The Sierra Club, an environmental protection organization, appealed the 2004 permit allowing the dredging in a 2005 hearing before the Environmental Appeals Board. Before the board issued its late-July opinion that ordered a cost-benefit analysis for dredging, however, the General Assembly approved the project in Section 81 of the bond bill passed in June of 2005
“It is the express finding of the General Assembly that the benefits of dredging and maintaining the Assawoman Canal exceed the costs of such project and the Secretary of Natural Resources and Environmental Control is hereby directed to initiate all necessary actions to dredge the Canal,” Section 81 of that bond bill reads.

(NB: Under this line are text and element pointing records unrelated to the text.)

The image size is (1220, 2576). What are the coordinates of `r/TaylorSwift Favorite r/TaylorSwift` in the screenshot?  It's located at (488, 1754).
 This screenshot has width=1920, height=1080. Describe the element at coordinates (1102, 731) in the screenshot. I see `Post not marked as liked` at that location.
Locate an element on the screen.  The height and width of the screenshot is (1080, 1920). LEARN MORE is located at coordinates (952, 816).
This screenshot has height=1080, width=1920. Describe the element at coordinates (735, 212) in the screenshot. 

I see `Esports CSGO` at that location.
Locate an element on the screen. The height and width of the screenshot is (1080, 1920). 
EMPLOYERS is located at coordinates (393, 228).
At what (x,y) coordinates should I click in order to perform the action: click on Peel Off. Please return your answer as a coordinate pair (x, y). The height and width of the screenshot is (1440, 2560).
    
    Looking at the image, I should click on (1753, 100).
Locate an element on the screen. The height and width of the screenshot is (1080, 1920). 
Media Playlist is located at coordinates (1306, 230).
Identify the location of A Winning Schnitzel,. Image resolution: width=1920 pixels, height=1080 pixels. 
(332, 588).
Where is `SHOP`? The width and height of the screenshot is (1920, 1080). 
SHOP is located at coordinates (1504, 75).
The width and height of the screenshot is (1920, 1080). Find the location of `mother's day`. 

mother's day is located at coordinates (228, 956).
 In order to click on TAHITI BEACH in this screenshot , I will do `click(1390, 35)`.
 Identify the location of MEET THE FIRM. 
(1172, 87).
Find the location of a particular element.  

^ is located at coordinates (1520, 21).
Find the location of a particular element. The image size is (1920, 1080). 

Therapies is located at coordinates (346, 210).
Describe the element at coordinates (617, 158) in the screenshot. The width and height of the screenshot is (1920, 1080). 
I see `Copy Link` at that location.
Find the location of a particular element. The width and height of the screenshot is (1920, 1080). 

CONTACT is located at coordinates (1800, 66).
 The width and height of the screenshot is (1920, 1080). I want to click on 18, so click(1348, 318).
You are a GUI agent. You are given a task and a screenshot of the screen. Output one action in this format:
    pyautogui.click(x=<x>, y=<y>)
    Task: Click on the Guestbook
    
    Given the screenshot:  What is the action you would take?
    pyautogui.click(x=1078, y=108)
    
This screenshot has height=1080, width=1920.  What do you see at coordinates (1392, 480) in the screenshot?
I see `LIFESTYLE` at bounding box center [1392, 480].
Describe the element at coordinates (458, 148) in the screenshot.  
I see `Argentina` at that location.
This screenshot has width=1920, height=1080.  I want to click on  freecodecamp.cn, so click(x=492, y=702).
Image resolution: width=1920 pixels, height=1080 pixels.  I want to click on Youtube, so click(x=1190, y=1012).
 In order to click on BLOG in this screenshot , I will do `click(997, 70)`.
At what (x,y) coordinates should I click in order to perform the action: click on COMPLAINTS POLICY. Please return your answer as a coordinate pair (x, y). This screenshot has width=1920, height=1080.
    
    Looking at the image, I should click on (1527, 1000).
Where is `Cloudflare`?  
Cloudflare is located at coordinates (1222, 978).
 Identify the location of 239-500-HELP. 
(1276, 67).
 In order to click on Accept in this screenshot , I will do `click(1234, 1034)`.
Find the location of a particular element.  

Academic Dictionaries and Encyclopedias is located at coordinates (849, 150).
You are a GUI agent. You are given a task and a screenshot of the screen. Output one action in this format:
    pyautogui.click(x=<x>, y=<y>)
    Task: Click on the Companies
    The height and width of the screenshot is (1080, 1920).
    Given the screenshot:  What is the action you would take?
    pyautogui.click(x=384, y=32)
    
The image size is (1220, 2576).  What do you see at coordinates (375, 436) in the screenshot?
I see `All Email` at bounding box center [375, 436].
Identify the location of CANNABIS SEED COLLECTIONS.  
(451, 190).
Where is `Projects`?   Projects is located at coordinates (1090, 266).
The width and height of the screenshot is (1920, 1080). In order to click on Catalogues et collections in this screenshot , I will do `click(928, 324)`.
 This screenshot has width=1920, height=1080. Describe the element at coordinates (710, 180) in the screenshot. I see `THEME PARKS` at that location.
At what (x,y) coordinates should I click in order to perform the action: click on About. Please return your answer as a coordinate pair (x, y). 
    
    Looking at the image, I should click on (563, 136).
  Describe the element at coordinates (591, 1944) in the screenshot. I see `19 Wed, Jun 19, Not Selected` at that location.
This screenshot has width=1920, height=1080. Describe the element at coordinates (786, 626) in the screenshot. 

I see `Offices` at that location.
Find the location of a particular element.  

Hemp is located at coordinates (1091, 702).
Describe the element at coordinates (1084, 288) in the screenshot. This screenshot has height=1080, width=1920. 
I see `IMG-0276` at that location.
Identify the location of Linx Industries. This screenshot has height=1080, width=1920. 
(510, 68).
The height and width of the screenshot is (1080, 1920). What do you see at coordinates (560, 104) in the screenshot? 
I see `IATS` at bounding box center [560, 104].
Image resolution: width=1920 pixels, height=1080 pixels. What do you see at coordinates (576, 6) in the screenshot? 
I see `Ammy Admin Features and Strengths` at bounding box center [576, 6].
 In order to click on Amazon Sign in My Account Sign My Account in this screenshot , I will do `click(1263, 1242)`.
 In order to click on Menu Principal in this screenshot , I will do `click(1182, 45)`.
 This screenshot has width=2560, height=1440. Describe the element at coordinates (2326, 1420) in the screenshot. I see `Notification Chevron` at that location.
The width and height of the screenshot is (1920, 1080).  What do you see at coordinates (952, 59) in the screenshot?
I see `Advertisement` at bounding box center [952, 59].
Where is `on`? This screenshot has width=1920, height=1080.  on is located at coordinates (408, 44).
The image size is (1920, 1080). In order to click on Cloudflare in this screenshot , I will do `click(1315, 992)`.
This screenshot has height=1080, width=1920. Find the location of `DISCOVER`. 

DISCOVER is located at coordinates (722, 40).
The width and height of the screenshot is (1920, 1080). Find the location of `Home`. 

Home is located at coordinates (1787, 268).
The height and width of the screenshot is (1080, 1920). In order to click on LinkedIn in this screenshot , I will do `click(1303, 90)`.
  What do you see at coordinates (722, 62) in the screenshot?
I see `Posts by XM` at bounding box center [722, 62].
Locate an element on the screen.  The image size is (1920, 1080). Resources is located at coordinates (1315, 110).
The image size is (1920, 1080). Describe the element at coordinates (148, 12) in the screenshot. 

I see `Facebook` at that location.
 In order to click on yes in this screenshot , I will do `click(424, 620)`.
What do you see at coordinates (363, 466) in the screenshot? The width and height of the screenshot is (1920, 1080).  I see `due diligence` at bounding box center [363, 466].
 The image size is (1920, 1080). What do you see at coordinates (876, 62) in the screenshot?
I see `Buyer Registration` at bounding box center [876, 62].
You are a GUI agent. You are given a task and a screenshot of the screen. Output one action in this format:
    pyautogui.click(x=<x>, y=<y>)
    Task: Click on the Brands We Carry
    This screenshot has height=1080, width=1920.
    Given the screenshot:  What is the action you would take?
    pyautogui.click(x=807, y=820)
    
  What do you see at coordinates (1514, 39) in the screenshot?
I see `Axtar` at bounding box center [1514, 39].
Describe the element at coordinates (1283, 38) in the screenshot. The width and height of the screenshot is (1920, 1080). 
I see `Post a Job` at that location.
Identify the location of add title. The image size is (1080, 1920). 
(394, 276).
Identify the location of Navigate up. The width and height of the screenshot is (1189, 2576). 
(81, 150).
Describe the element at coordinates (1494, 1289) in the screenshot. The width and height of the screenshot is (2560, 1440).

After the EAB issued its opinion on July 26, 2005, according to Sierra Club attorney Kenneth Kristl of the Mid-Atlantic Widener Law Center, the organization filed suit in Chancery Court to halt the project. That injunction was denied in December and an appeal for summary judgment was denied in a June opinion written by Chancellor William B. Chandler. He cited that EAB opinion from July of 2005.
“The EAB order made it clear that the result of DNREC’s amended cost/benefit analysis had no bearing whatsoever on the environmental effects of the dredging. Moreover, the EAB Order acknowledged that the required cost/benefit analysis would not itself influence whether the dredging would proceed. The decision to go forward with the dredging project, the EAB correctly observed, remained with the Legislature,” that decision reads.
Kristl said that briefs in the new appeal were due this week in Delaware Supreme Court, just as preparation for the project is getting under way.
“Some dredging will probably take place before the Supreme Court has issued its ruling,” Kristl acknowledged.
Clearing of the vegetation is needed for mechanical dredging, which utilizes a machine on top of the banks reaching down into the canal.
That machine will dredge the portion of the waterway from the mouth of the canal at White’s Creek to the Route 26 bridge. The southern portion of the canal, from the bridge to the Assawoman Bay, will be hydraulically dredged by a machine in the water. The material removed from the hydraulic dredging will be pumped to the Muddy Neck Tract near Jefferson Creek, while trucks will transport the fill removed mechanically to Fresh Pond State Park.
Officials plan to dredge about two-thirds of the man-made waterway to make the average depth of the canal 3 feet at low tide, Williams said, allowing larger boats to navigate the shallow canal. The project should take two to three years to complete because officials are only allowed to dredge from Sept. 1 to Dec. 31 to minimize wildlife impacts. Those impacts, along with many other issues, are at the heart of the debate about the dredging that has raged for more than a decade.
“It’s something that needed to be done,” said Gerald Hocker (R-38th). “I’ve been pushing for it.” Hocker has been a supporter of the project for years, along with Sen. George Bunting (D-20th), countering claims by the Sierra Club.
“It’s so shallow fish can’t even spawn in the canal,” Hocker said. “At one time, the Little Assawoman bay had fish, had clams. Those days are over. There is nothing there. It all needs to be maintained. We got to increase the flow, and this will help it.”
Steve Callanen, an Ocean View resident and active Sierra Club member, denounced Hocker’s comments.
“It’s going to destroy wildlife dredging the canal,” Callanen said. “(The dredging project) is motivated by the property owners that feel they can increase their value of their property by getting the canal dredged.”